Rice made the remarks in a closed-door session of the U.N. Security Council on Tuesday evening, though she noted that the Obama administration had not yet officially decided to back a force of blue helmets. But she said that the existing plan to send an African-led force to the country to train the Malian army to retake control of northern Mali from the Islamists had been overtaken by the French intervention.
Rice said that the original U.N. plan -- which envisioned the Malian army as the "tip of the spear" in a military offensive against the Islamists -- is no longer viable, according to an official present at the meeting. She said the mission would likely shift from a combat mission to a stabilization mission, requiring a long-term strategy to hold territory and build up local institutions. French combat forces are unlikely to remain in Mali to do that job. "We need to be open to a blue-helmeted operation," she said, according to another official at the meeting.

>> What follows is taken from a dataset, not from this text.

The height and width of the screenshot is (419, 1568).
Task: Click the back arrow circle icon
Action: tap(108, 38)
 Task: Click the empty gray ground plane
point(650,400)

The French action has sent U.N. diplomats and military planners back to drawing board to try to fashion a long-term security strategy for Mali. Several African countries, including Benin, Chad, Nigeria, Niger, Senegal, and Togo, that were planning to train the Malians to fight are now mustering forces to support the French combat operation.

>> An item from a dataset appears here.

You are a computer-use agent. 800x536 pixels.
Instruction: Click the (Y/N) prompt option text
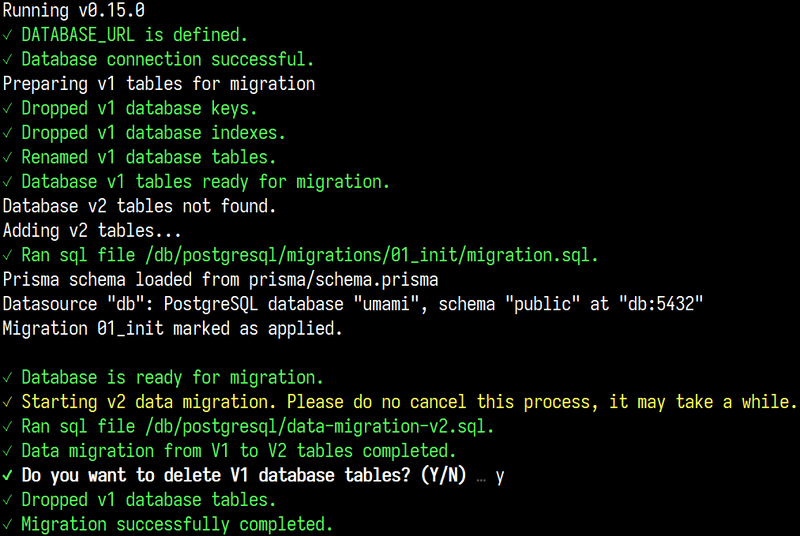pyautogui.click(x=443, y=475)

The African forces lack many of the basic necessities, however, including fuel and transport. The Nigerian force commander of the African troops had to borrow a vehicle from the Nigerian embassy in Bamako, according to a U.N. official . A contingent from Togo arrived in Bamako with only enough rations to last about three days, the official said.
At a Jan. 19 summit, leaders of a West African coalition of states called for the urgent deployment of African forces and urged the United Nations to "immediately furnish the logistical support" for the African countries. The United Nations agreed to send a senior military advisor to Bamako to help coordinate the African's military planning, but it stopped short of supplying logistical support to the African forces on the grounds that it would compromise the U.N.'s impartiality.
"The United Nations must consider with the utmost care the issue of supporting offensive military operations in the light of the overall global mandate of the Organization," U.N. Secretary General Ban Ki-moon wrote in a letter to the Security Council this week. "I am obliged to bring to the attention of the Security Council the assessment of the Secretariat that, if the United Nations were to provide logistics support to military forces engaged in an offensive operation, it would place civilian United Nations personnel at grave risk, and undermine their ability to carry out their current tasks in the region."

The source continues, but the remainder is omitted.